§ STORED DATA
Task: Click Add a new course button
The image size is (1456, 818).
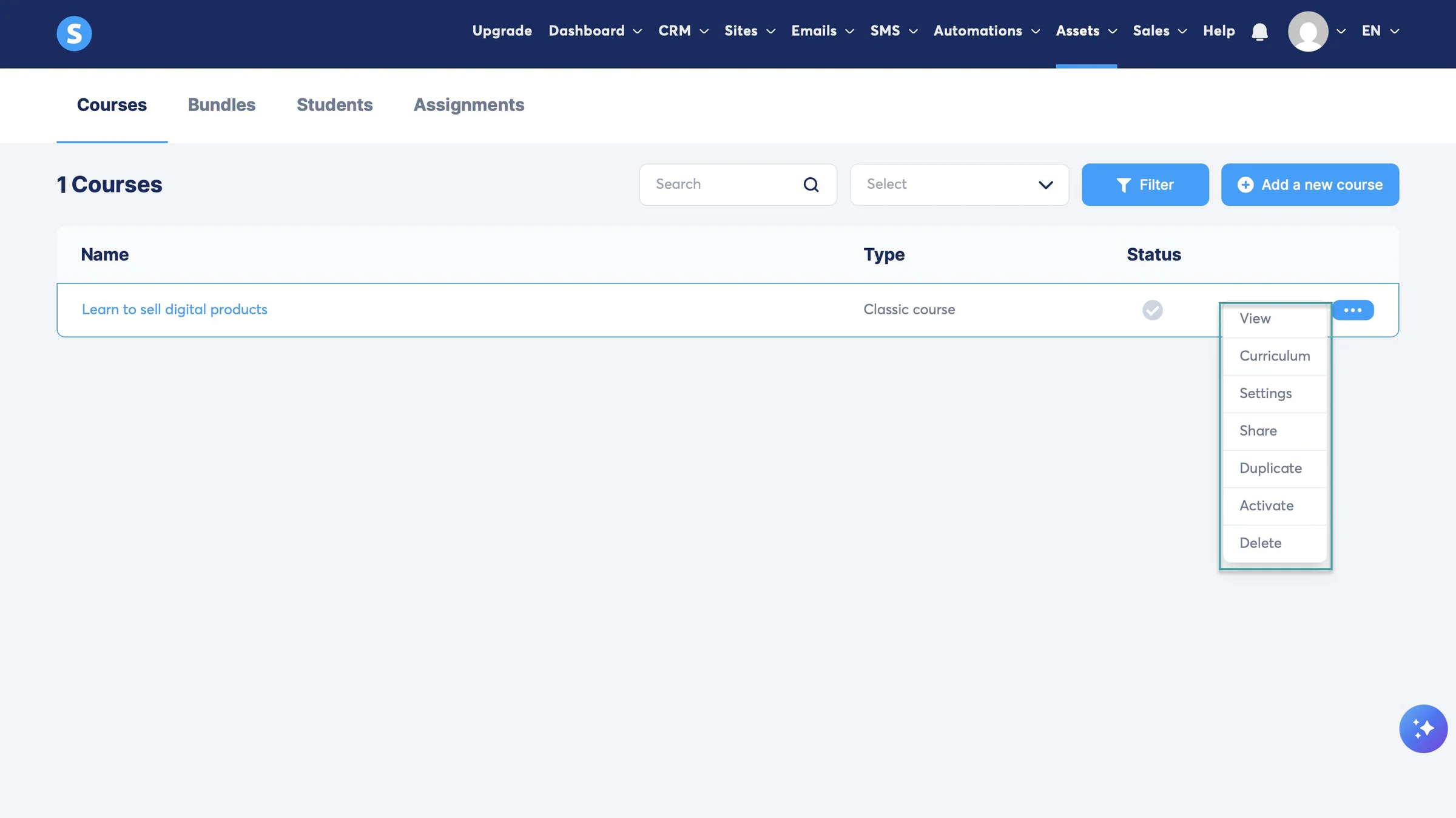Action: pos(1310,184)

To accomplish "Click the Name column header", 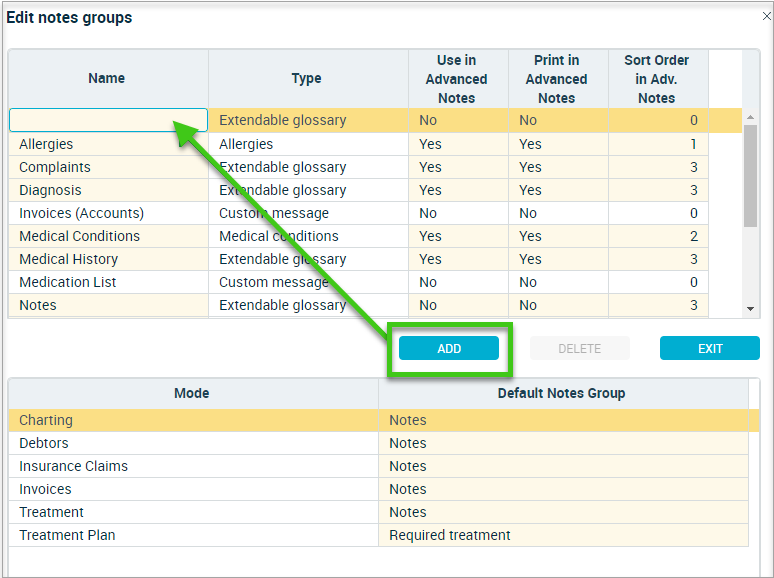I will (x=108, y=78).
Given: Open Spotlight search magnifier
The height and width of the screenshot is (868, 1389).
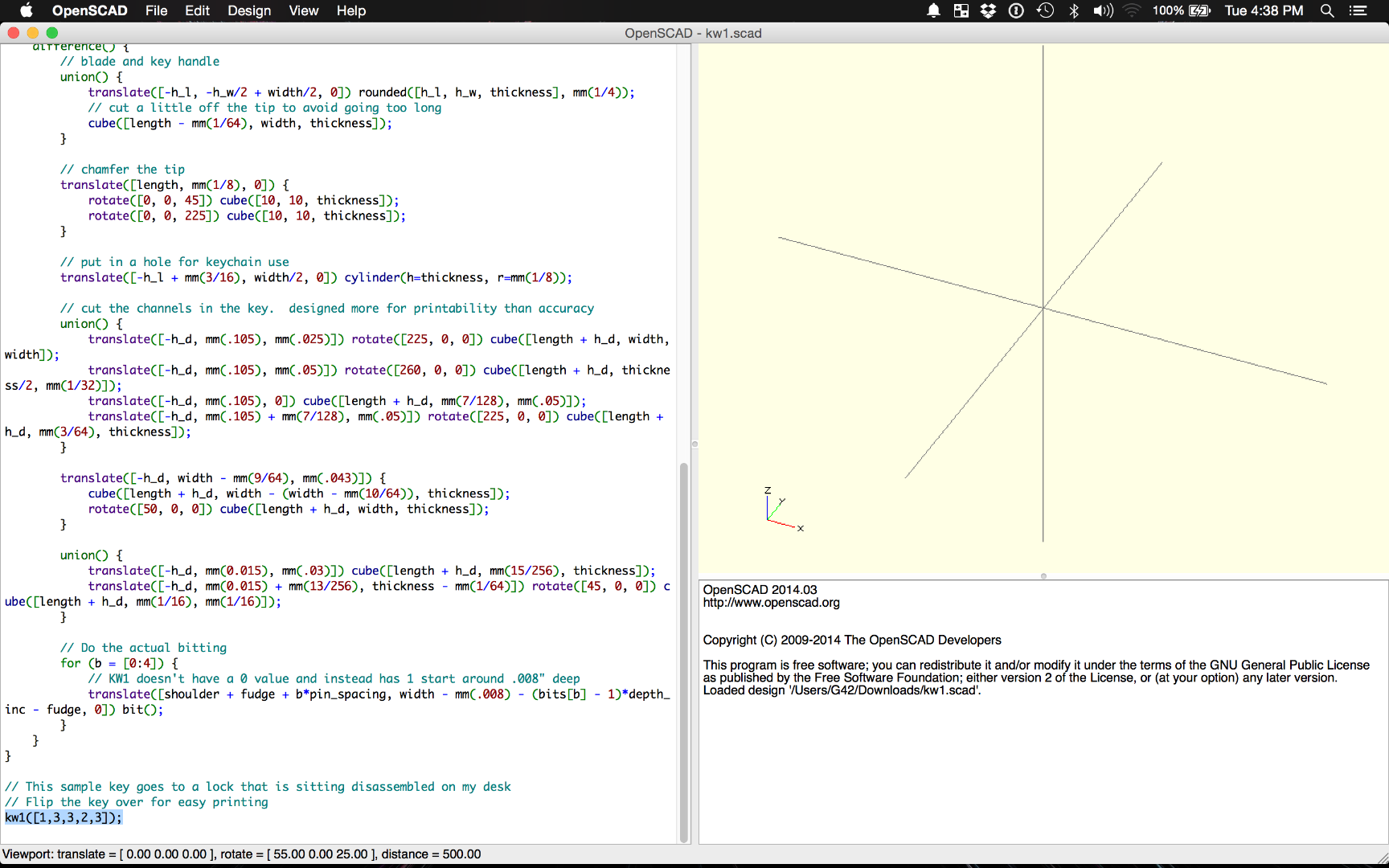Looking at the screenshot, I should pyautogui.click(x=1327, y=10).
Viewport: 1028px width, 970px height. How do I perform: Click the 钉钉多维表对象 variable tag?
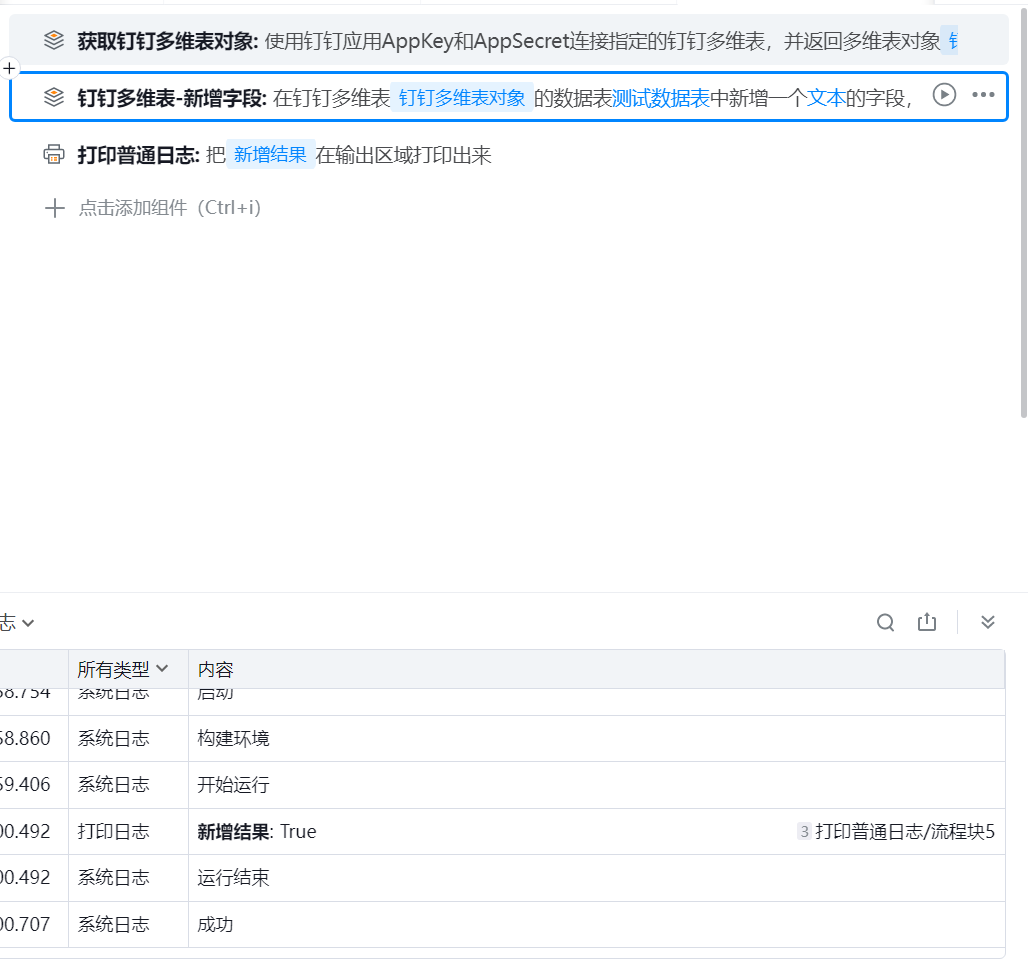click(x=462, y=97)
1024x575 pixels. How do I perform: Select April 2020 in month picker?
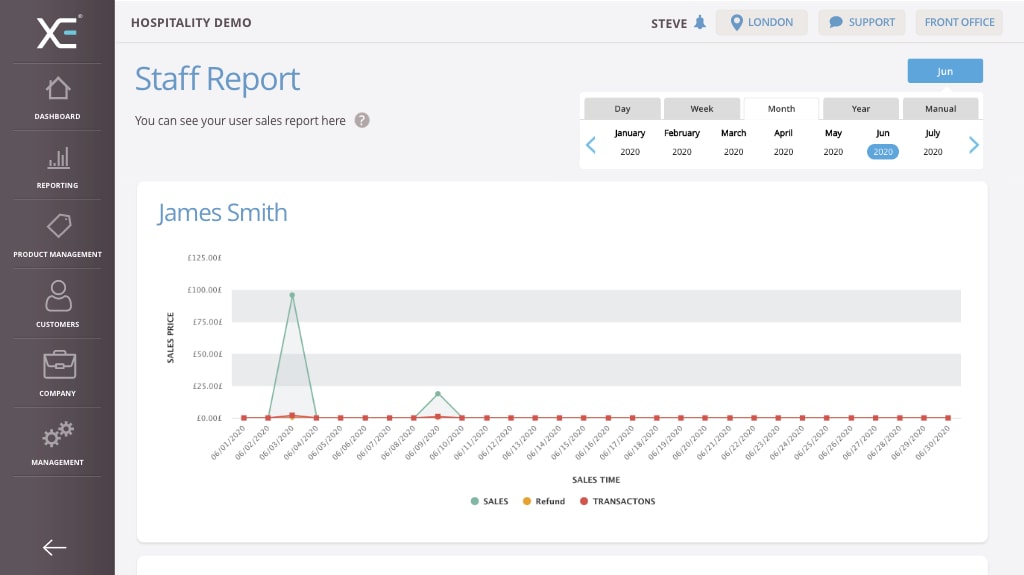(783, 142)
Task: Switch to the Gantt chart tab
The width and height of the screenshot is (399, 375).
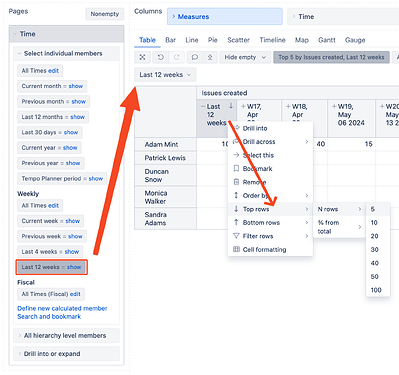Action: coord(327,40)
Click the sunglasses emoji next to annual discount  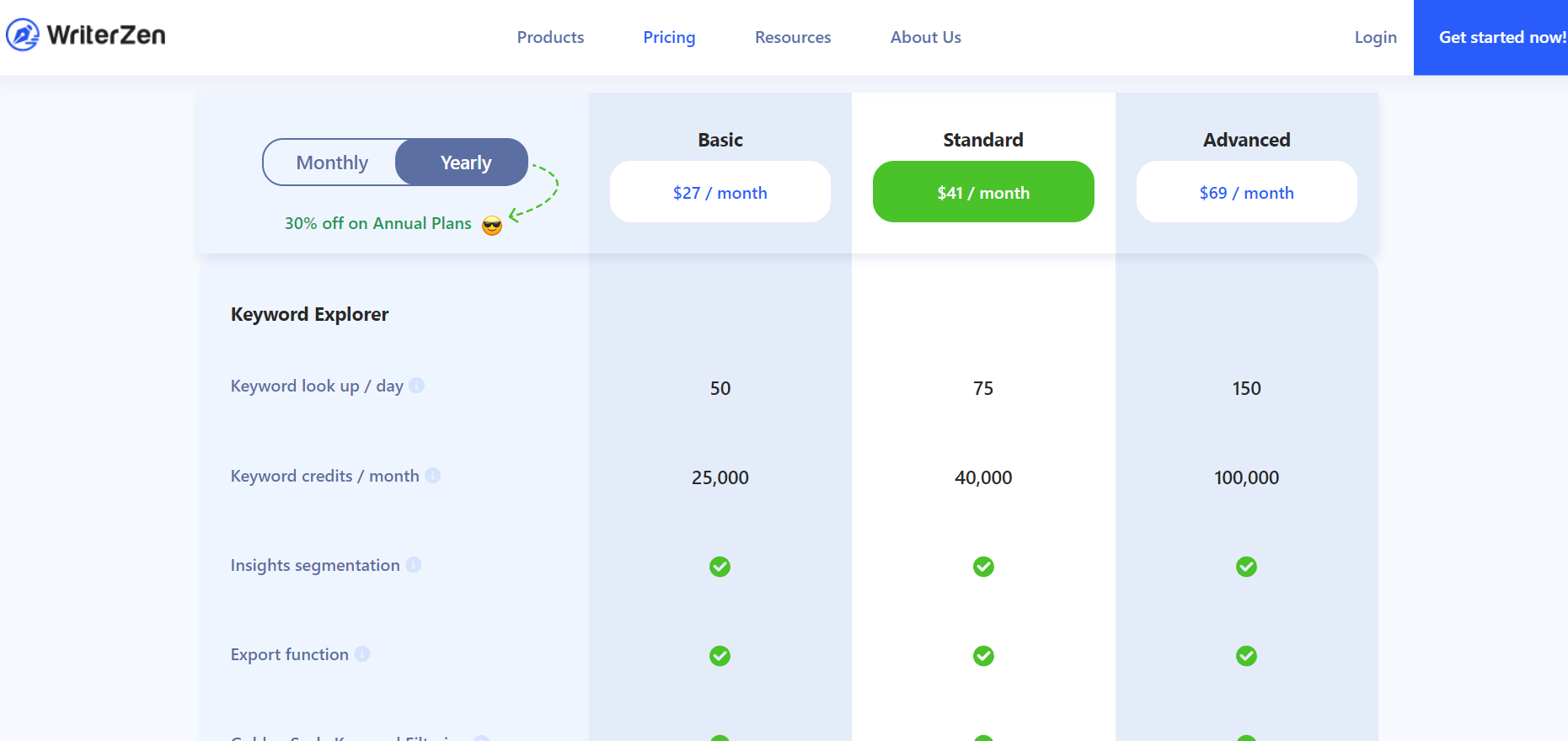(x=492, y=225)
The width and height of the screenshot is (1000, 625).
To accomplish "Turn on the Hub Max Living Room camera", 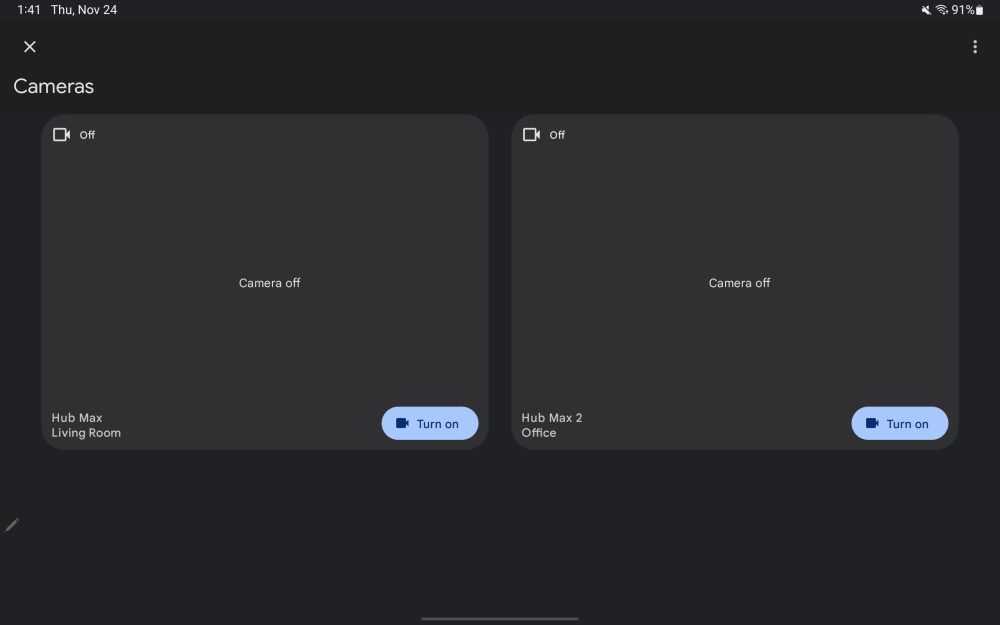I will click(430, 423).
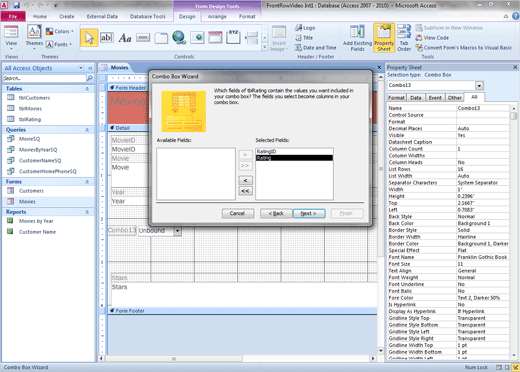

§ EXERCISE
Among the records, find every line holding the word "Task" and copy it.

§ RESPONSE BELOW
Task: Click Add a new course button
Task: Switch to the Gantt chart tab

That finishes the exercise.